→ **Document section**
With support from the NIH, Assistant Professor Quanyin Hu uses a two-step system to attack triple-negative breast cancer

By Susan Smith

Armed with funding from the National Institutes of Health’s National Cancer Institute, the University of Wisconsin–Madison School of Pharmacy’s Quanyin Hu, assistant professor of pharmaceutical sciences, is poised to expand his work creating engineered cells to help the body fight cancer. Through a new R01 grant, Hu’s Cell-Inspired Personal Therapy (CIPT) Lab will be engineering platelets that can better infiltrate and kill tumors created by triple-negative breast cancer (TNBC).

Hu — who has three times been named a Highly Cited Researcher by Clarivate, representing the top 1% of citations in a field — is combining two technologies developed in his lab to both increase the accumulation of cancer drugs in triple-negative breast cancer tumors and better equip the immune system to destroy cells remaining after surgical treatment.

The problem: Triple-negative breast cancer cells lack receptors for estrogen, progesterone, and human growth factor (HER-2), which means that breast cancer therapies targeting those receptors — and offering fewer side effects in the process — do not work effectively.

“Triple-negative breast cancer tends to have very dismal treatment outcomes for two reasons: because the response rate of the first-line immunotherapy treatments is pretty low, and because triple negative breast cancer has higher aggressiveness in infiltrating the surrounding tissue,” says Hu.

This aggressiveness makes it difficult for surgeons to identify the margin between the cancerous tissue and the healthy tissue, increasing the possibility for cancer cells to be left behind after surgery. These remaining cancer cells will come back aggressively and rapidly, resulting in a cancer relapse.

Triple-negative breast cancer is also regarded as a “cold tumor,” meaning it doesn’t respond well to current immunotherapies. For immunotherapy to work, immune cells, such as T cells, must infiltrate the tumor.

→ **Source data**
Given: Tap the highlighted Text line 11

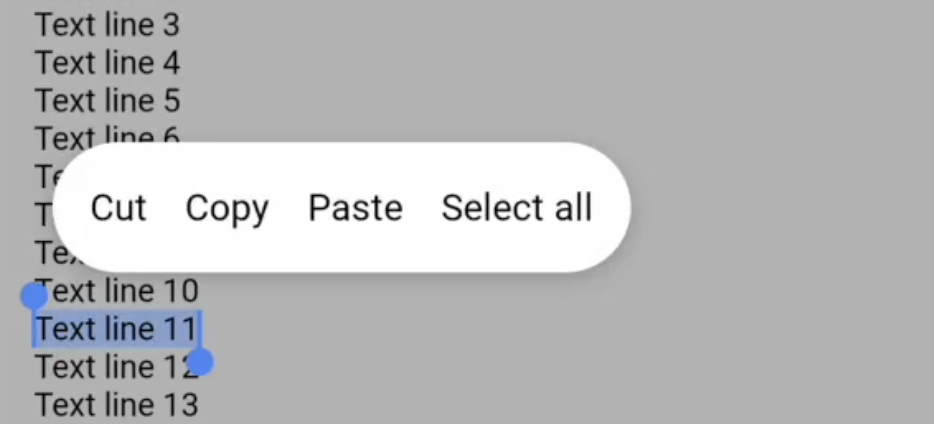Looking at the screenshot, I should (x=116, y=329).
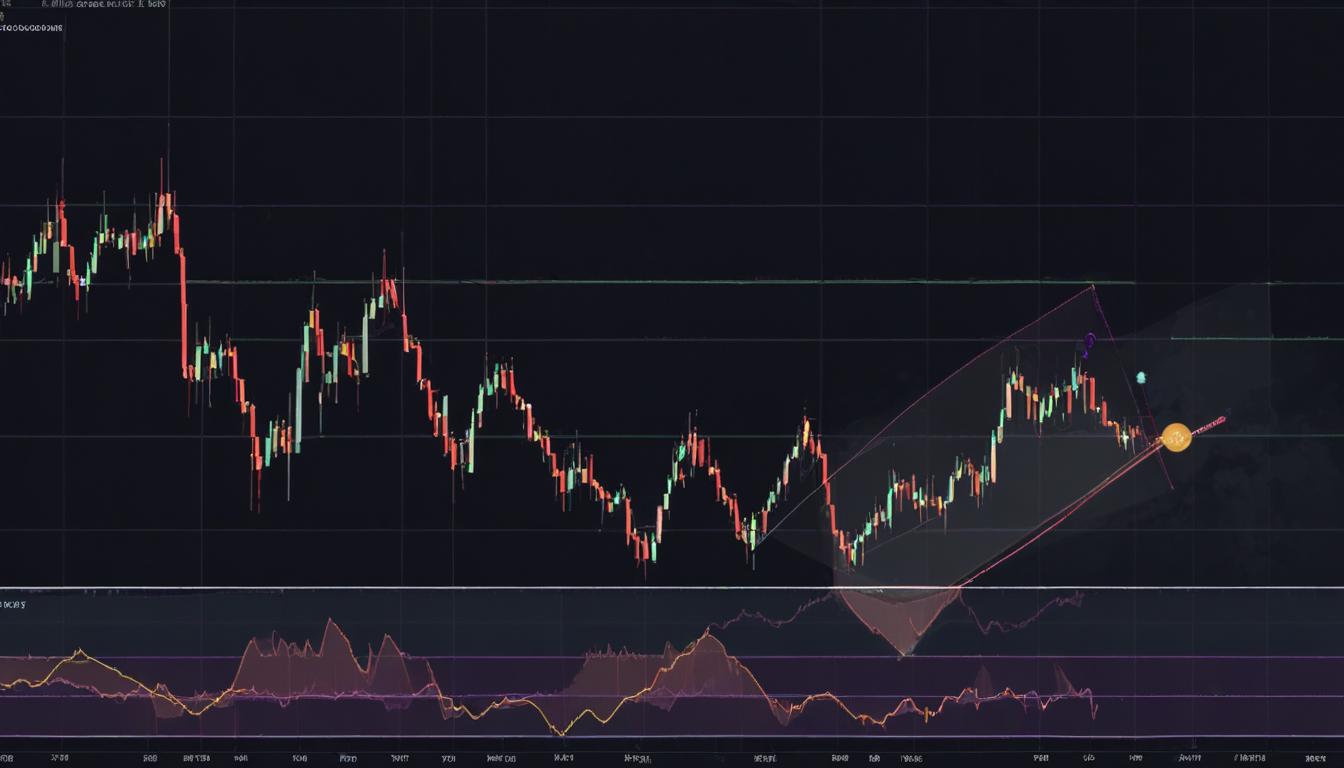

→ **Activity**
Please copy the article on triple-negative breast cancer word for word, starting with "This aggressiveness makes" and going on through "a cancer relapse.". The material has no connection to the article on triple-negative breast cancer.

→ **Exercise solution**
This aggressiveness makes it difficult for surgeons to identify the margin between the cancerous tissue and the healthy tissue, increasing the possibility for cancer cells to be left behind after surgery. These remaining cancer cells will come back aggressively and rapidly, resulting in a cancer relapse.